Essa situação se deve ao brutal plano de austeridade em curso no país, que já cortou somente da educação mais de 9 bilhões, o que levou à redução de 30% nas verbas destinadas à manutenção das IFES – Instituições Federais de Ensino Superior.

Com todos esses problemas, no dia 28 de maio, a Fasubra e o Andes (professores e funcionários das IFES) iniciaram uma greve nacional. Já são 65 entidades dos servidores em greve e os professores já entraram em greve em 25 instituições.

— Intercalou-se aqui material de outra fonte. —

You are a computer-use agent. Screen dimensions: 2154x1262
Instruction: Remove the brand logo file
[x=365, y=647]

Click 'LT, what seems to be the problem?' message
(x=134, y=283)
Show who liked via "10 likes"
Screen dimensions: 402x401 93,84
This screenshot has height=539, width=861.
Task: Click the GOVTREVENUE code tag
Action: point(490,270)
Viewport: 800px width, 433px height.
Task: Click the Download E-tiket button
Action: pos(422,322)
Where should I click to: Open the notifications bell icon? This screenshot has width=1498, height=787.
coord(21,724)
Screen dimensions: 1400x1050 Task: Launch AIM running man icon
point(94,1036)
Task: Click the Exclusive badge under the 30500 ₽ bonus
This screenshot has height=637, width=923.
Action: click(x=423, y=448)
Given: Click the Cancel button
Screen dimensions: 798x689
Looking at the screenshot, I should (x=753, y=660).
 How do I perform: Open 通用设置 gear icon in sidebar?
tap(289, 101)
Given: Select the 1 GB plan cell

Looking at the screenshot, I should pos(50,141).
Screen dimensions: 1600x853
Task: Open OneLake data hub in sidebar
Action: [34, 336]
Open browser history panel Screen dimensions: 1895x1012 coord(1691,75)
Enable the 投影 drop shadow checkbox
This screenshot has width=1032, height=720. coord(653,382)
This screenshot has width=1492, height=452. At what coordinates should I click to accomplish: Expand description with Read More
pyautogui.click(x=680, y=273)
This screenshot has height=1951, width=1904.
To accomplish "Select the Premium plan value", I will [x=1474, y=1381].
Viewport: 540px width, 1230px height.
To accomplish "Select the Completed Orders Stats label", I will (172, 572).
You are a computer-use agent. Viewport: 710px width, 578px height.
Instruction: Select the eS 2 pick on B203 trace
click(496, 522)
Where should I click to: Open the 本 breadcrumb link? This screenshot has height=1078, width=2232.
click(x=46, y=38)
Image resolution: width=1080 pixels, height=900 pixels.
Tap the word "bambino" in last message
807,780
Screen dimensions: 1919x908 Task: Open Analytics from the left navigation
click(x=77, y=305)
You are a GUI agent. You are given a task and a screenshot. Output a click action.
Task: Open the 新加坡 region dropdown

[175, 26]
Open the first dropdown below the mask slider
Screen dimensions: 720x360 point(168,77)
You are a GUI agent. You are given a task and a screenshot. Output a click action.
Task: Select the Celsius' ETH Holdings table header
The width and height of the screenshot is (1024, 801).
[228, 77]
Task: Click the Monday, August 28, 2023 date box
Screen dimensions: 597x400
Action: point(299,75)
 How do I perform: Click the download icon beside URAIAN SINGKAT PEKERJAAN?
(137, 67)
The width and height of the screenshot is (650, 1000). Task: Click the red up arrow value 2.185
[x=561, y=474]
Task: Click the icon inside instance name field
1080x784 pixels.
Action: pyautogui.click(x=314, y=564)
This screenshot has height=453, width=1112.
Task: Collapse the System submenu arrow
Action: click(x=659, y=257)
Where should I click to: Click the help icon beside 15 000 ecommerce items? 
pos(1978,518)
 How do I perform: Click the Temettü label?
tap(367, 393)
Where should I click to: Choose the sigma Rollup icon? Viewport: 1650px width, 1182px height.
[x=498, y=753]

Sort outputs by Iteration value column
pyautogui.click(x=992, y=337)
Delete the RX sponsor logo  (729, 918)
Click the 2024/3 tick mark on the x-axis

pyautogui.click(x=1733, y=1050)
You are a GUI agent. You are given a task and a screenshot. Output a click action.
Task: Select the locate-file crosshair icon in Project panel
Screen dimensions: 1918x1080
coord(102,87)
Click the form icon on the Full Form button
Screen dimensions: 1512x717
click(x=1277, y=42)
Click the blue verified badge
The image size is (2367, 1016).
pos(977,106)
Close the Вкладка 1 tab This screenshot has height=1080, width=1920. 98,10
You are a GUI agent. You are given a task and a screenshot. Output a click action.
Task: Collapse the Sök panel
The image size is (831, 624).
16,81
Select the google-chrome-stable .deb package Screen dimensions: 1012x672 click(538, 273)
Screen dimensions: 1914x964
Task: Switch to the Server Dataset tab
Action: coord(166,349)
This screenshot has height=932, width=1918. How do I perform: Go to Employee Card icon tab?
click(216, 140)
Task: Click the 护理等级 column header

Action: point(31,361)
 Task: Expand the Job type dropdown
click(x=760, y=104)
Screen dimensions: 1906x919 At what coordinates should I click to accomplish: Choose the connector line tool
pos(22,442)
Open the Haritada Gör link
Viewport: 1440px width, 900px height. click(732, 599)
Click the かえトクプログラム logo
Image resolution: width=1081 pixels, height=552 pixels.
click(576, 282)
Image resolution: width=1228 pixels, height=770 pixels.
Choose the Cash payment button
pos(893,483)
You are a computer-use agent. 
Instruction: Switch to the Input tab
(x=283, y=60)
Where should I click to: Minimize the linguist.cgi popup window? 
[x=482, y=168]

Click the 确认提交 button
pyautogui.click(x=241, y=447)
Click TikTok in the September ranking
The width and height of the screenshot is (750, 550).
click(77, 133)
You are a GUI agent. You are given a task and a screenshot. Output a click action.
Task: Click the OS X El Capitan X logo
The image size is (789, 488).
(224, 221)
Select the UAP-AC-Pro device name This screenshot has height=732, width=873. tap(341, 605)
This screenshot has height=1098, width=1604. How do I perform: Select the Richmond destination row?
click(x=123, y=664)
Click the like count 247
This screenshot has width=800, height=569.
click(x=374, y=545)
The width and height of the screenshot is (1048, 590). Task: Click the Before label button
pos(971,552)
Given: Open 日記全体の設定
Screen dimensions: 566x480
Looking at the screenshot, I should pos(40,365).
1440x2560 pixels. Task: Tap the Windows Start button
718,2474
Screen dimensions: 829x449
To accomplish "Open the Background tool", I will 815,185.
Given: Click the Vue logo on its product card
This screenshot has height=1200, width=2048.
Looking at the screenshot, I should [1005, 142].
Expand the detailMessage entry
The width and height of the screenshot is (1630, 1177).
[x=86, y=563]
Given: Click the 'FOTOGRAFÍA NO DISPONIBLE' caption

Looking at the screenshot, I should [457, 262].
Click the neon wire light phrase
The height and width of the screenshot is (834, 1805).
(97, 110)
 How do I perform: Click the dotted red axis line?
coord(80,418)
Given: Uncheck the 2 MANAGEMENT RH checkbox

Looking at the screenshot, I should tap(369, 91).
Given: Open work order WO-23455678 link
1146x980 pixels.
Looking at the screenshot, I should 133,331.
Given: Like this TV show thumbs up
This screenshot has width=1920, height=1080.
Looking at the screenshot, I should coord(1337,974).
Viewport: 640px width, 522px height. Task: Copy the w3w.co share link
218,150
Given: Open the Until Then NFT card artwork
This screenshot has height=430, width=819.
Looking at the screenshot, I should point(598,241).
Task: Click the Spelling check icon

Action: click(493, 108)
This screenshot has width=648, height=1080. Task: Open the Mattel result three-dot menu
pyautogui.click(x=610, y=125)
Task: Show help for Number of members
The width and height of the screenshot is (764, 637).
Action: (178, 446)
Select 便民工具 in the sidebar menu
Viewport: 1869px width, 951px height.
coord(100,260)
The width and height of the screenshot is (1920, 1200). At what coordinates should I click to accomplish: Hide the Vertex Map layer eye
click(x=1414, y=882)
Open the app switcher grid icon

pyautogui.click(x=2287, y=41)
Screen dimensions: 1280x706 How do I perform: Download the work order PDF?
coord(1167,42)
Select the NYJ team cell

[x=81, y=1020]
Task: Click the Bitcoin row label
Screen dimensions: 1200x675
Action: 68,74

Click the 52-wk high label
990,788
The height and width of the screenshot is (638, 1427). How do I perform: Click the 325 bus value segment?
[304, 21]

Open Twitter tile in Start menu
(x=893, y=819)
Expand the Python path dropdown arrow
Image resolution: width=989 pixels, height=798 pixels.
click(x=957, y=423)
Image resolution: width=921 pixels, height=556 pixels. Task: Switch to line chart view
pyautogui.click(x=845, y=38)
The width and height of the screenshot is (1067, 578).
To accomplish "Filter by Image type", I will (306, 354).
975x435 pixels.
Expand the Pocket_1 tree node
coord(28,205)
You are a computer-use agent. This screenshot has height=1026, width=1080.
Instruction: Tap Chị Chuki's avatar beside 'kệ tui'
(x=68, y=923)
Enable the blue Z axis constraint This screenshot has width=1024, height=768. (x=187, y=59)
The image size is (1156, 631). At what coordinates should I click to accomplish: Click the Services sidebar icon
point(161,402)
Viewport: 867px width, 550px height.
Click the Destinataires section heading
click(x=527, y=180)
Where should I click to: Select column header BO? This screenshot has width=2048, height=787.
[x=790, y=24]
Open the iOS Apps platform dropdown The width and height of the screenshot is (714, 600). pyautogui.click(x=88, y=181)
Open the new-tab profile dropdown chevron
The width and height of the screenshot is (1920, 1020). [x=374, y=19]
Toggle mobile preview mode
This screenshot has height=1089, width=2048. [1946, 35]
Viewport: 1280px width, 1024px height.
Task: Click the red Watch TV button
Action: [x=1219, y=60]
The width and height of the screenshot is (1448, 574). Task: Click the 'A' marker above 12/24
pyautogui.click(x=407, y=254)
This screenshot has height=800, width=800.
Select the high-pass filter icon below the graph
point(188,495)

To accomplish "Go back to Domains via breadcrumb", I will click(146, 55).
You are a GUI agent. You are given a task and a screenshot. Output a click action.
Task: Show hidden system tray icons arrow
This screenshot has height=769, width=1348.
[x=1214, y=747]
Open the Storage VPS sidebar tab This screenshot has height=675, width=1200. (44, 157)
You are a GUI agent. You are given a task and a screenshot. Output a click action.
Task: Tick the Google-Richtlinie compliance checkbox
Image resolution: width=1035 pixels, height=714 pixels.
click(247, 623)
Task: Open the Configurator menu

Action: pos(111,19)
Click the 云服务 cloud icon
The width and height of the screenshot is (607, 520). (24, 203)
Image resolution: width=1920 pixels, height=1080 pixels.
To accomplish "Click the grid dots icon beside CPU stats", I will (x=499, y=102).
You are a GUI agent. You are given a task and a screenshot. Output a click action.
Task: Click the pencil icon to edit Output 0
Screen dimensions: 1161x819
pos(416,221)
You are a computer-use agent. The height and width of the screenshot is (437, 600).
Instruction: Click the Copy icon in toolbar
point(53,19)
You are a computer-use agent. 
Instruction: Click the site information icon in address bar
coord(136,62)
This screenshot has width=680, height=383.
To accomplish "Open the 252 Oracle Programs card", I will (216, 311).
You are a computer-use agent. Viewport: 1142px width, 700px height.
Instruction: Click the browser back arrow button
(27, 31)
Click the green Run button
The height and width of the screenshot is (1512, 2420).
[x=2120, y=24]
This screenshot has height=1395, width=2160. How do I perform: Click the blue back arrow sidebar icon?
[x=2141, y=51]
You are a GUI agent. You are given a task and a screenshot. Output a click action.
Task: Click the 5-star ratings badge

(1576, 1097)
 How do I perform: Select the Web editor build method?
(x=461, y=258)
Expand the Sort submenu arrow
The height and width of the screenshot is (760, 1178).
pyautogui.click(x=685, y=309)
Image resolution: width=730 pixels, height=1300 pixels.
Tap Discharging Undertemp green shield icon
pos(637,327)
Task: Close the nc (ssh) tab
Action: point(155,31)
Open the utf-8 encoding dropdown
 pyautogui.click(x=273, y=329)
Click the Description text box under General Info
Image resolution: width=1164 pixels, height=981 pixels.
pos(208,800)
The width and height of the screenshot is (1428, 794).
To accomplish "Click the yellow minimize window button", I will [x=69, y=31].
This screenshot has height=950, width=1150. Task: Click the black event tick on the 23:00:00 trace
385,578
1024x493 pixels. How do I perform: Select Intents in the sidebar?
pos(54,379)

Governo e reitores se empenham para tentar abortar a greve

Como a greve das universidades federais tem todas as condições de nacionalizar o enfrentamento aos ataques à educação perpetrados pelo governo Dilma, o governo petista tem se empenhado, através dos reitores, para tentar impedir o avanço da greve. As assembleias dos docentes são lotadas e muito divididas. O que tem de novo é uma presença massiva de pró-reitores, alta cúpula de gestores ligados a cursos pagos, projetos privatistas como a EBSERH votando contra a greve, e quando perdem a votação incentivam a não acatar, são fura greve. Mesmos assim, temos inúmeros exemplos da disposição dos docentes. Na UFBA os docentes derrotaram a direção do PROIFES, que dirige a Associação de Docentes local que defendeu contra a greve, e votaram massivamente pela greve.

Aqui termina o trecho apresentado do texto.